**Text passage:**
* * * *
This week, Nvidia finally poked its head briefly above the stock value of the dominant Apple empire, before settling back down to market value of $3.47 trillion with Apple’s value at $3.52 trillion.
AP reporting shows how close this is, with a chart showing Nvidia’s rise against Apple and Microsoft, the other two dominant tech companies.
“The Silicon Valley chipmaker is the dominant supplier of processors used in AI computing, and the company has become the biggest winner in a race between Microsoft, Alphabet, Meta Platforms and other heavyweights, to dominate the emerging technology,” write AP reporters Sruthi Shankar and Noel Randewich. “Known since the 1990s as a designer of processors for videogames, Nvidia’s stock has risen about 18% so far in October, with a string of gains coming after OpenAI, the company behind ChatGPT, announced a funding round of $6.6 billion.”
Microsoft now rests slightly below the other two, with around $3.18 trillion in value.
* * * *
**Supplied information:**
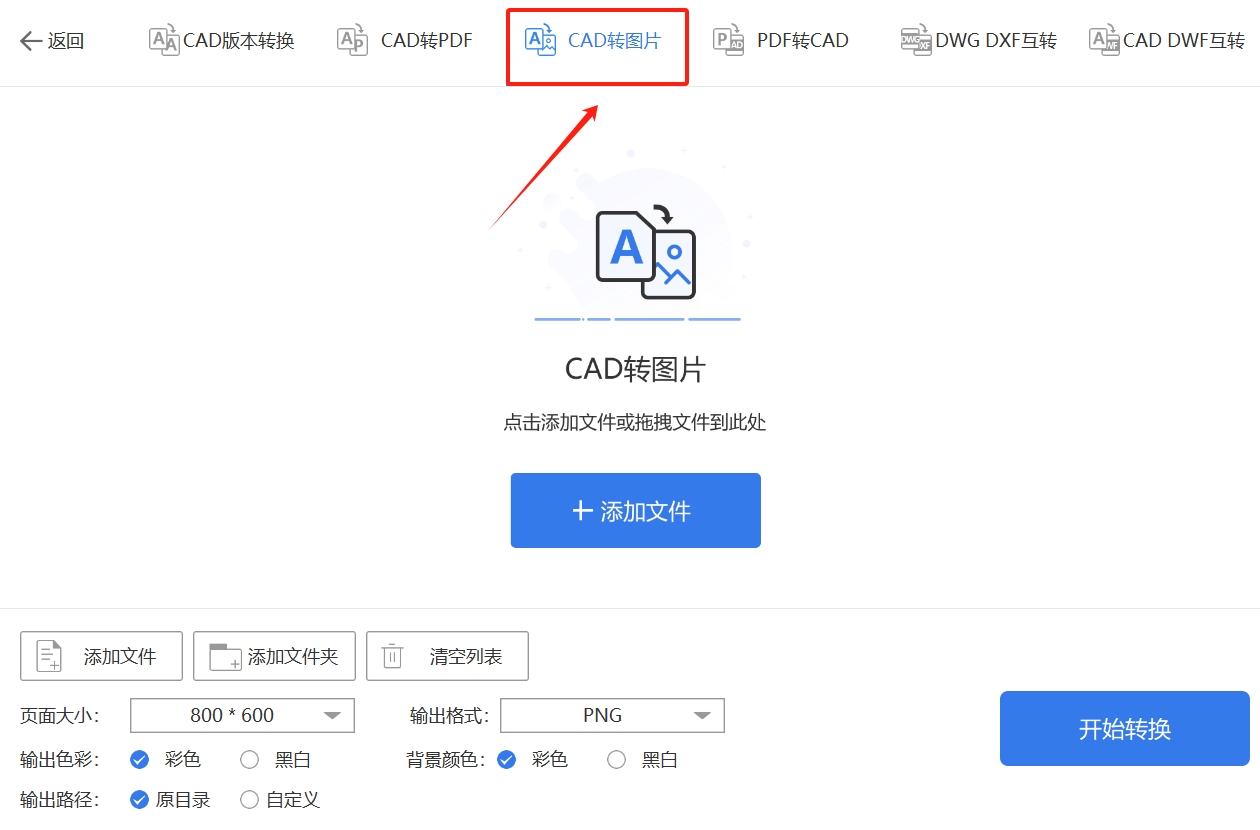This screenshot has width=1260, height=830.
Task: Click the trash icon to 清空列表
Action: (x=392, y=655)
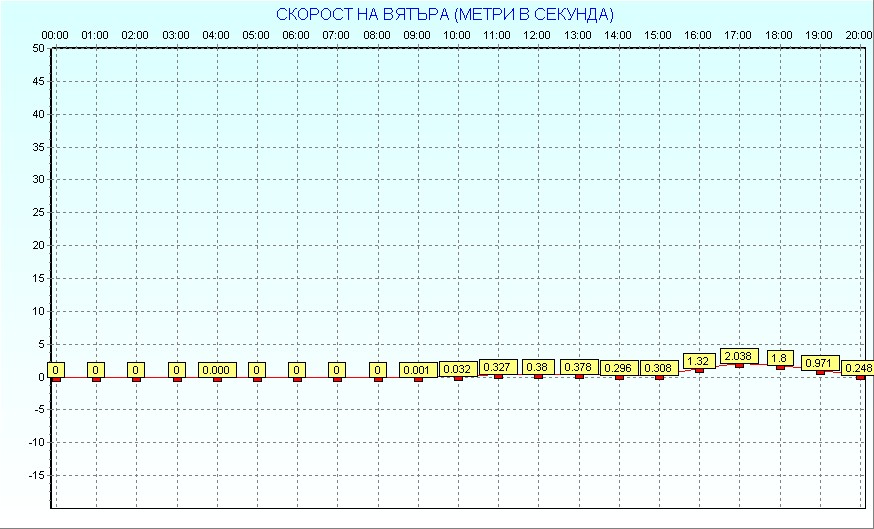
Task: Click the 1.32 value label at 16:00
Action: click(x=699, y=361)
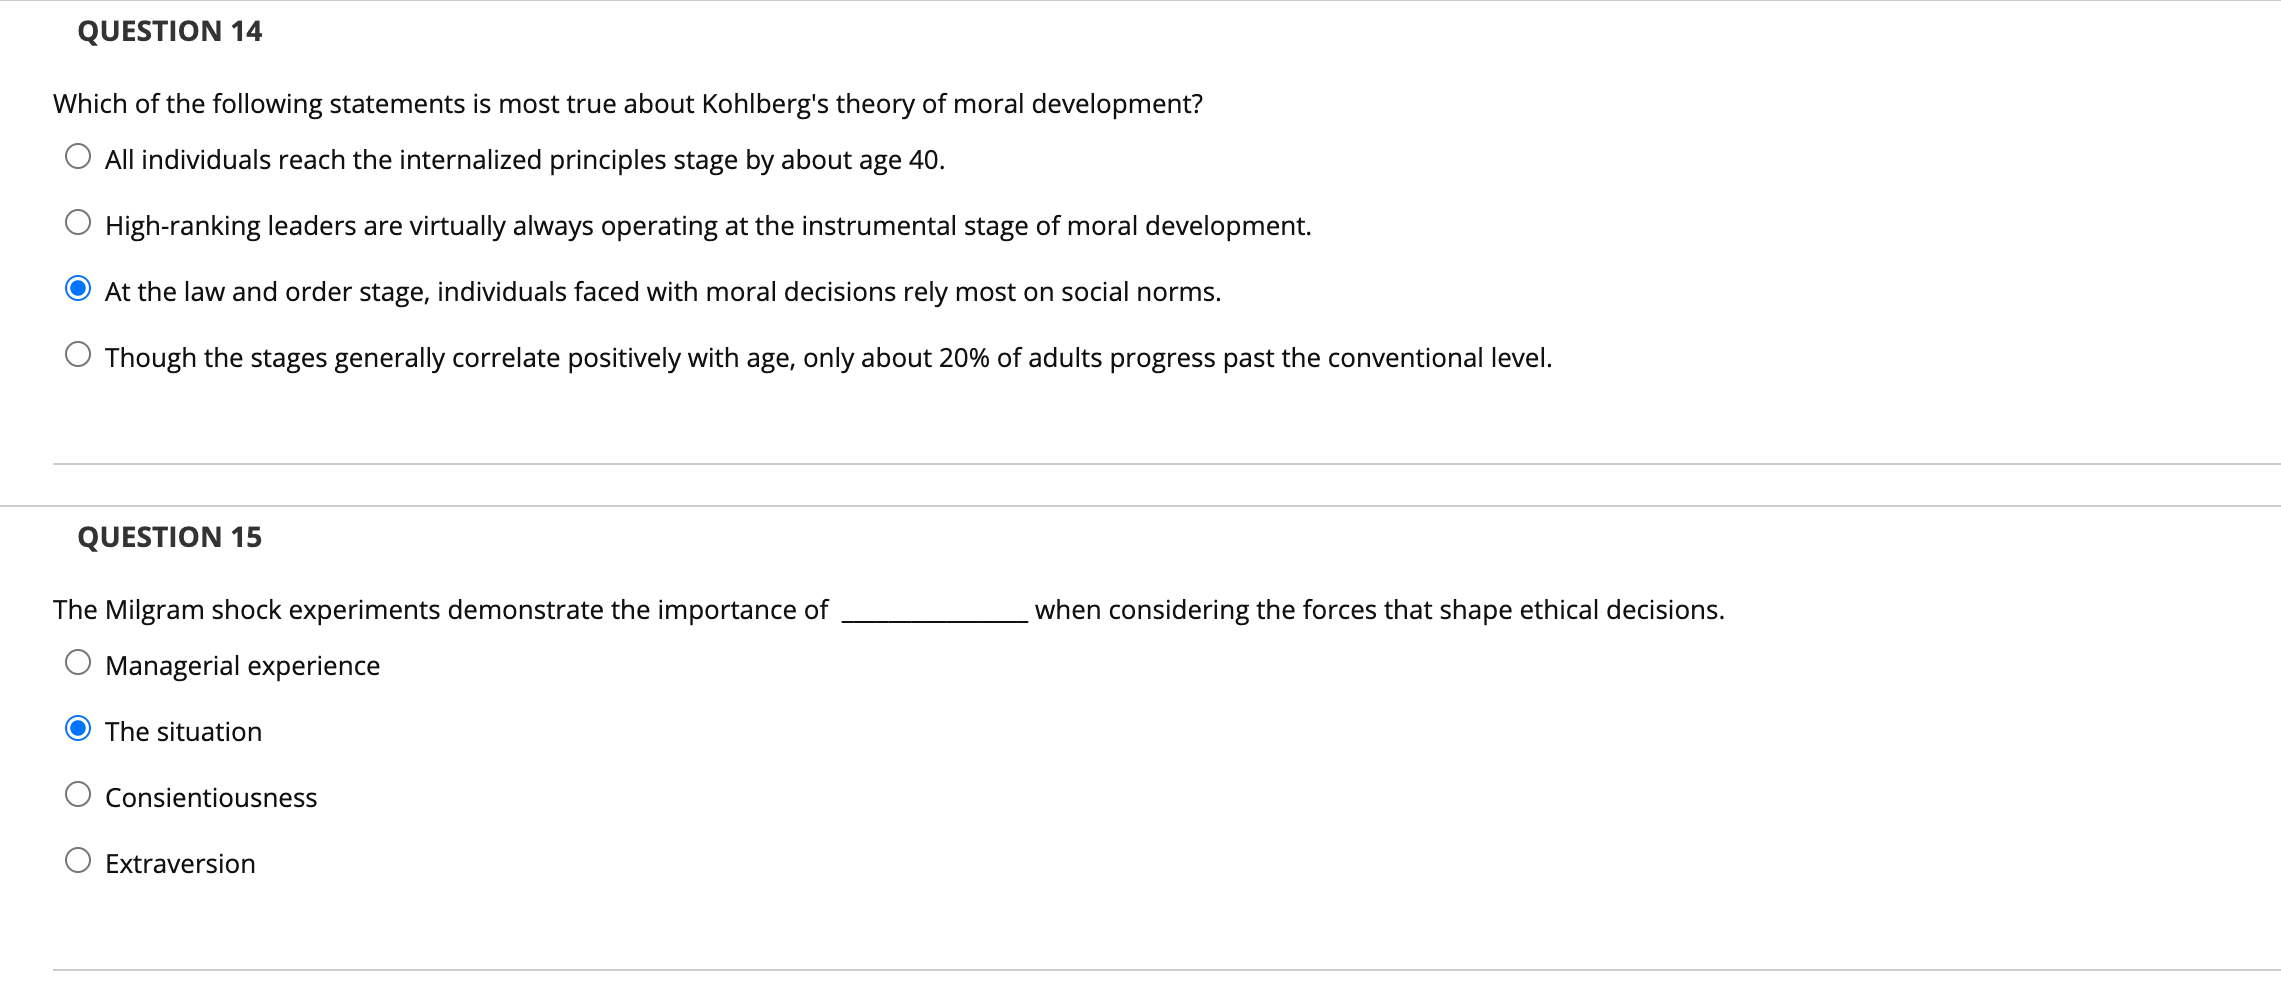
* * * *
**Problem 1:**
Using the text on Nvidia's market value, answer:
(a) What market value does the text give for Apple?
(b) By about how much has Nvidia's stock risen so far in October?
(c) Roughly what value does the text give for Microsoft?
**Problem 2:** Translate this sentence from the text on Nvidia's market value into Spanish: "Microsoft now rests slightly below the other two, with around $3.18 trillion in value."

**Exercise answer 1:**
(a) $3.52 trillion
(b) About 18%
(c) Around $3.18 trillion

**Exercise answer 2:** Microsoft se sitúa ahora ligeramente por debajo de las otras dos, con un valor de alrededor de 3,18 billones de dólares.